Der Vertreter der Interessen des Ausgleichsfonds beim Bundesverwaltungsgericht hat keinen Antrag gestellt. Er führt aus: Es sei die Frage vom Senat zu entscheiden, ob der Beigeladene mit der Anstellung bei seiner Firma bereits wieder eine neue, gesicherte Lebensgrundlage im Sinne von § 254 LAG gefunden hatte. Auf jeden Fall habe bei ihm der Vertreibungsschaden noch nachgewirkt, zumal er erst verhältnismäßig kurze Zeit als Angestellter tätig war. Eine neue, gesicherte Lebensgrundlage dürfte in diesem Anstellungsverhältnis im Vergleich zu seiner früheren, wirtschaftlich selbständigen Stellung nicht erblickt werden kennen.
II.
Die - zugelassene Revision ist frist- und formgerecht erhoben. Sie ist auch begründet.

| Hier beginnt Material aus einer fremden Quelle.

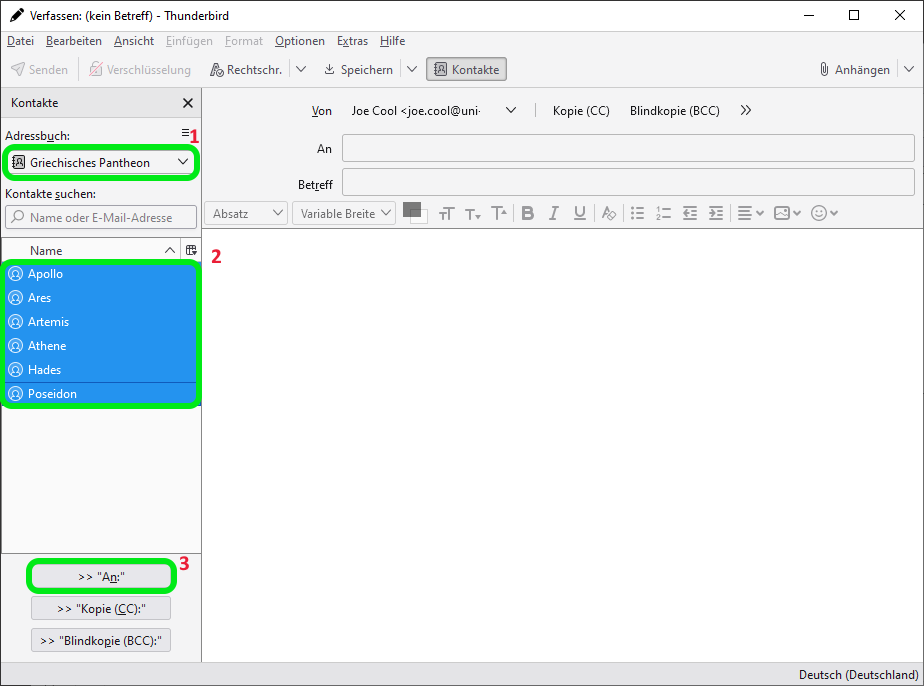Click the Betreff subject input field
Viewport: 924px width, 686px height.
coord(628,183)
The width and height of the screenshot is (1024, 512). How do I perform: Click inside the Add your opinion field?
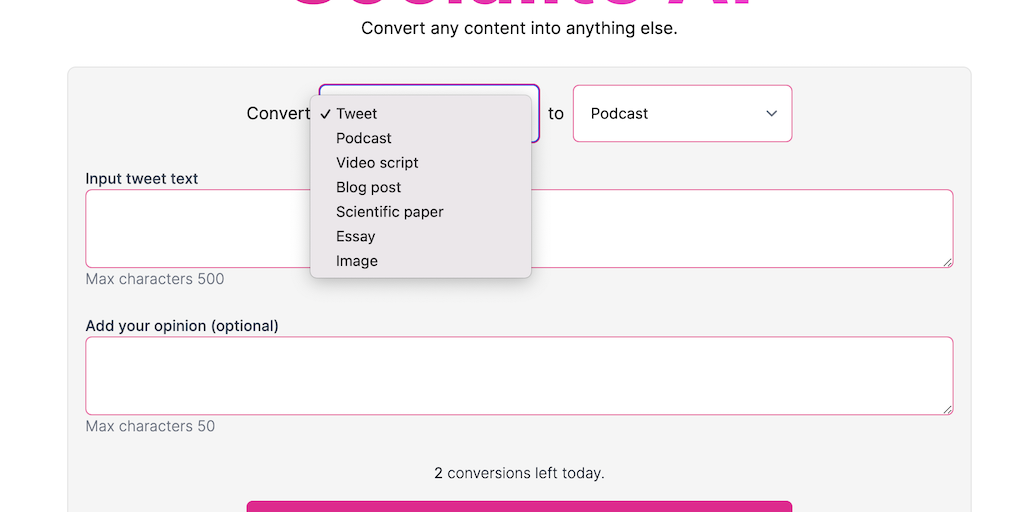tap(519, 375)
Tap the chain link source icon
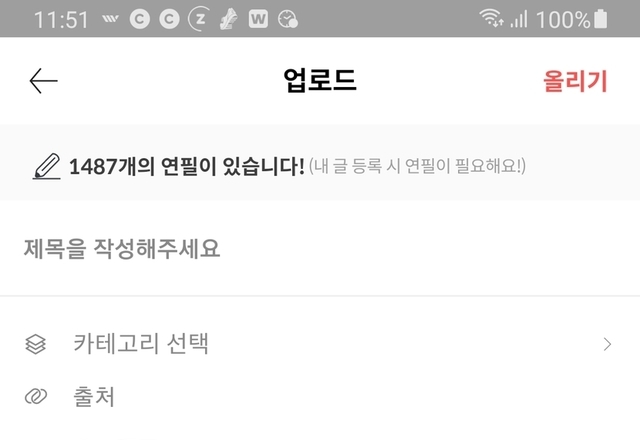640x440 pixels. (36, 396)
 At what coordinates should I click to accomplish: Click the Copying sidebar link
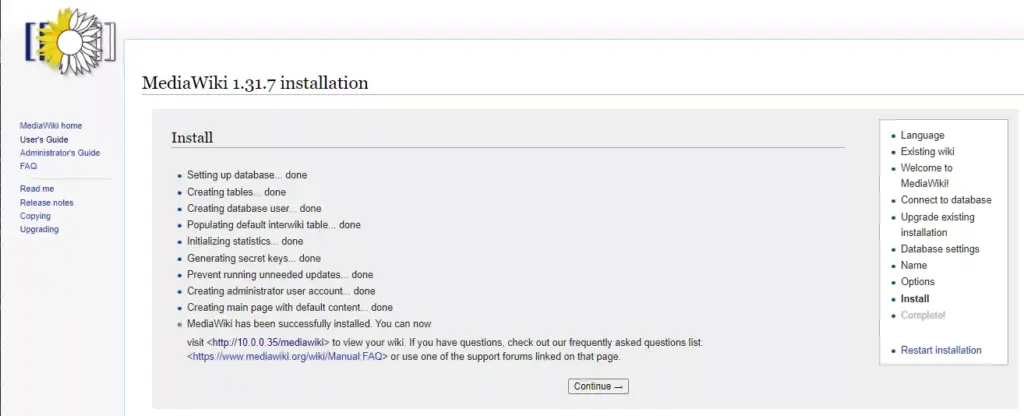[x=35, y=216]
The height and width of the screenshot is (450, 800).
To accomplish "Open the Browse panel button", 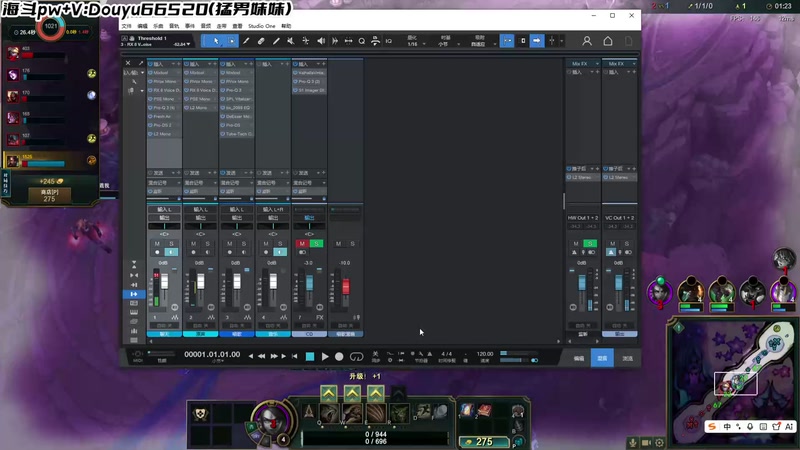I will pos(627,357).
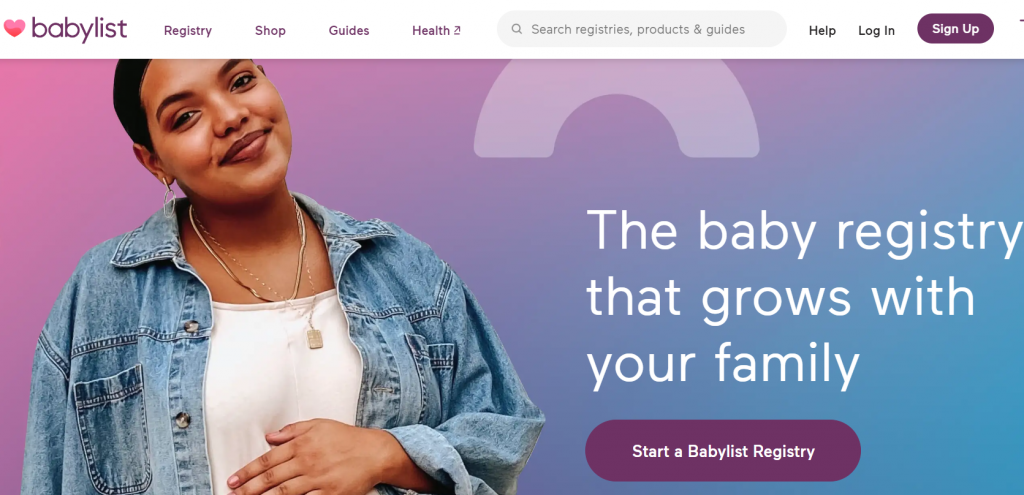Click the Log In link

[x=876, y=31]
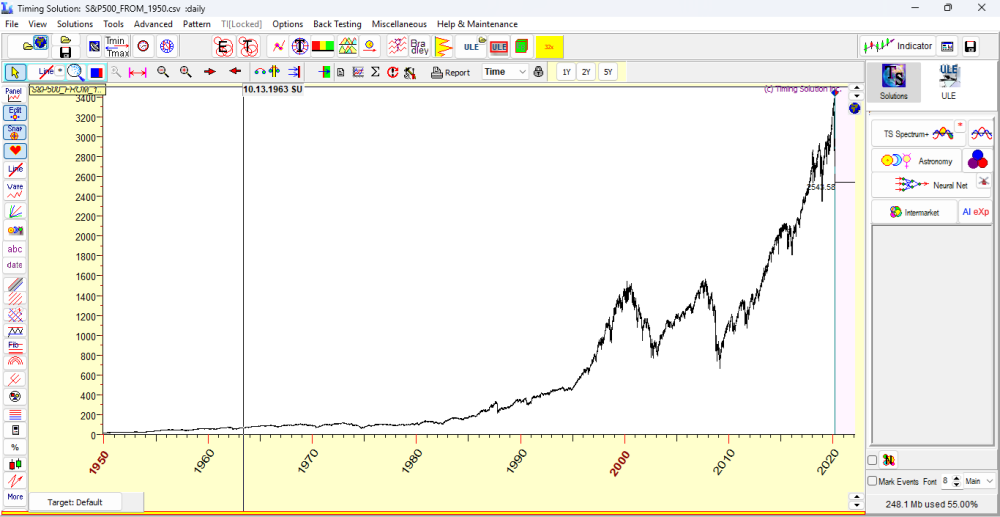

Zu Recht wird die unrichtige Anwendung des § 254 Abs. 1 LAG gerügt. Nach dieser Vorschrift kann Personen, die Vertreibungs- oder Kriegssachschäden geltend machen können, ein Aufbaudarlehn gewährt werden, wenn sie ein Vorhaben nachweisen, durch das sie in den Stand gesetzt werden, an Stelle einer durch die Schädigung verlorenen Lebensgrundlage eine neue, gesicherte Lebensgrundlage, für die sie die erforderlichen persönlichen und fachlichen Voraussetzungen erfüllen, zu schaffen. Die Höhe des Aufbaudarlehns bestimmt sich nach dem Umfang der zur Durchführung des beantragten Vorhabens erforderlichen Mittel. Das Vorhaben soll dem Umfang der erlittenen Schädigung angemessen sein (§ 255 LAG).
Bei der Entscheidung über die Gewährung eines Aufbaudarlehns handelt es sich um eine Ermessensentscheidung. Dies ergibt sich aus den Vorschriften der §§ 231 und 233 LAG in Verbindung mit der "Kannn"-Bestimmung des § 254 LAG. Soweit die Ausgleichsbehörden in Fällen dieser Art nach ihrem Ermessen zu entscheiden haben, können ihre Verfügungen nur in beschränktem Umfang von den Verwaltungsgerichten nachgeprüft werden, insbesondere dahin, ob das Ermessen überschritten oder mißbraucht worden ist (§ 15 Abs. 2 BVerwGG, § 36 VGG, § 23 Abs. 3 VO Nr. 165, § 23 rh.-pf. VGG, § 20 Abs. 3 Berl. VGG). In jedem Falle sind dabei aber auch die tatsächlichen und rechtlichen Voraussetzungen der Gewährung eines Aufbaudarlehns verwaltungsgerichtlich nachzuprüfen. Dies gilt insbesondere auch für die hier umstrittene Frage, ob der Beigeladene im Sinne des § 254 Abs. LAG bereits mit seiner zwischenzeitlich erworbenen Stellung bei der Firma Kollmorgen eine neue gesicherte Lebensgrundlage erlangt hatte. Bei diesem Tatbestandsmerkmal handelt es sich um einen sogenannten unbestimmten Rechtsbegriff. Daß unbestimmte Rechtsbegriffe der in § 254 Abs. 1 LAG gegebenen Art von den Verwaltungsgerichten nachgeprüft werden können, ist feststehende Rechtsprechung, von der abzuweichen kein Anlaß besteht. Ob und in welchem Umfang bei den in § 254 Abs. 1 LAG gebrauchten unbestimmten Rechtsbegriffen ein nicht nachprüfbarer Beurteilungsspielraum im Sinne Bachofs (JZ 1955 S. 97 ff.) besteht, braucht im vorliegenden Falle nicht entschieden zu werden, da das Landesverwaltungsgericht bei seiner Auslegung des Begriffs "Lebensgrundlage" den Eingliederungszweck der Aufbaudarlehen (§ 253 LAG) nicht in genügender Weise berücksichtigt hat.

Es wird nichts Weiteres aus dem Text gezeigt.